French nuclear operator EDF aims to build at least one large reactor a year during the 2030s, CEO Luc Remont said at the World Nuclear Exhibition in Paris on Tuesday.
The company is working on the construction of six new EPR2 reactors in France, two new EPRs in Britain at the Sizewell site, as well as projects in India, the Czech Republic and Poland.
“We are counting on an accelerated rate of construction capacity for large reactors to (build on) what we have today, that is to say one or two per decade, (…) and gradually increase to one or even 1.5 per year,” Remont told reporters at the event.
The CEO said that the pace of construction will increase gradually, with the objective of achieving it “during the next decade.”

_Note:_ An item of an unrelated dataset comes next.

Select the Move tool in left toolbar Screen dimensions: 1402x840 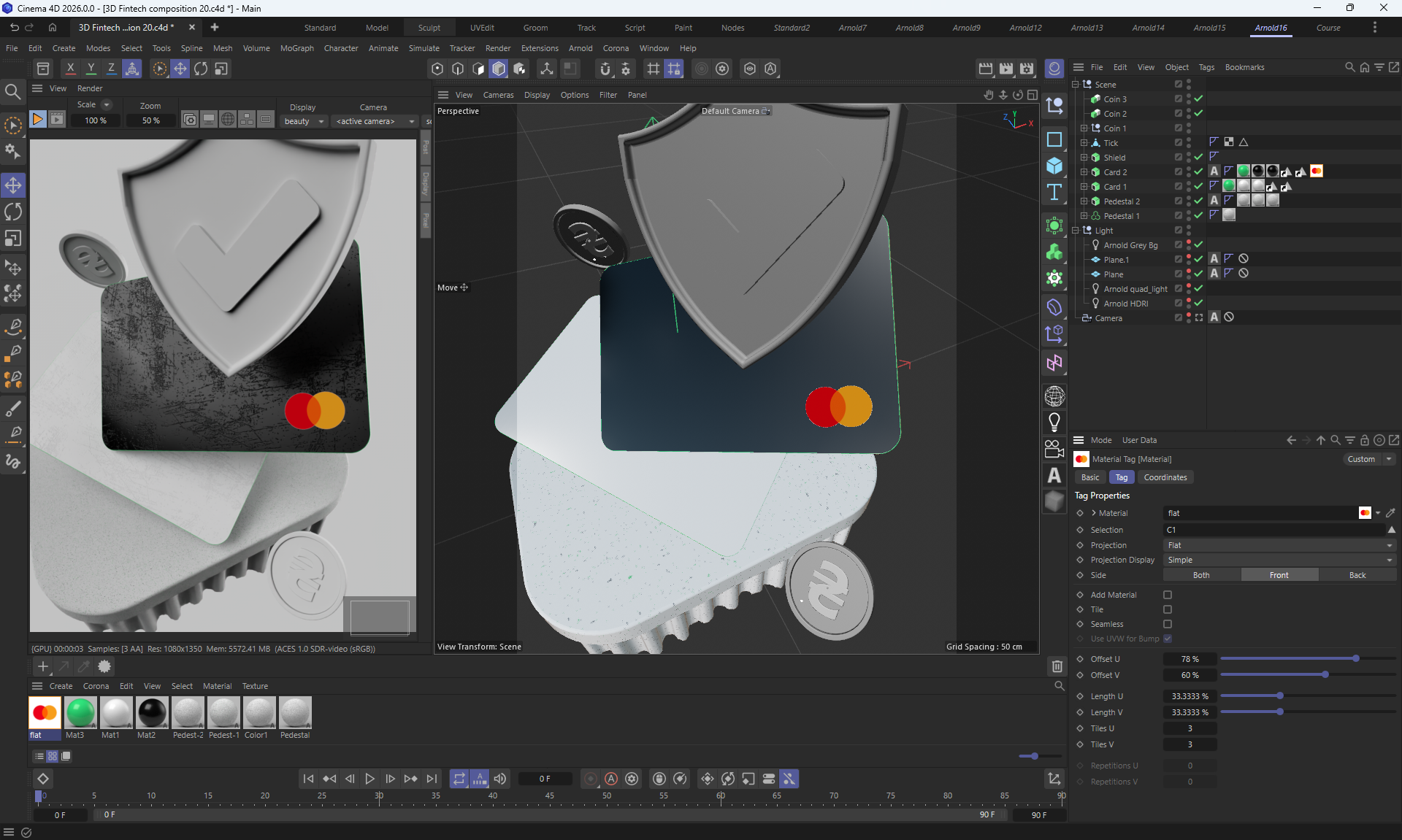pos(13,185)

Remont said EDF aims to build a series of reactors and “standardization on a large scale” after the decades’ long delays at the Flamanville site and would focus on Europe first.
He added that EDF had “neither the vocation (…), nor the means to be an investor everywhere”.
“There are countries in which we will simply be developers – in part – and suppliers of technologies, or simply suppliers of technologies,” he said.
“We are going to adapt, even in Europe, to these different modes of intervention based firstly on what the partners we work with want and then also obviously on our own means.”
Referring to the project to build six EPR reactors in India, at Jaitapur, Remont noted “the Indian authorities’ desire to move forward”, without commenting on a possible decision-making timetable.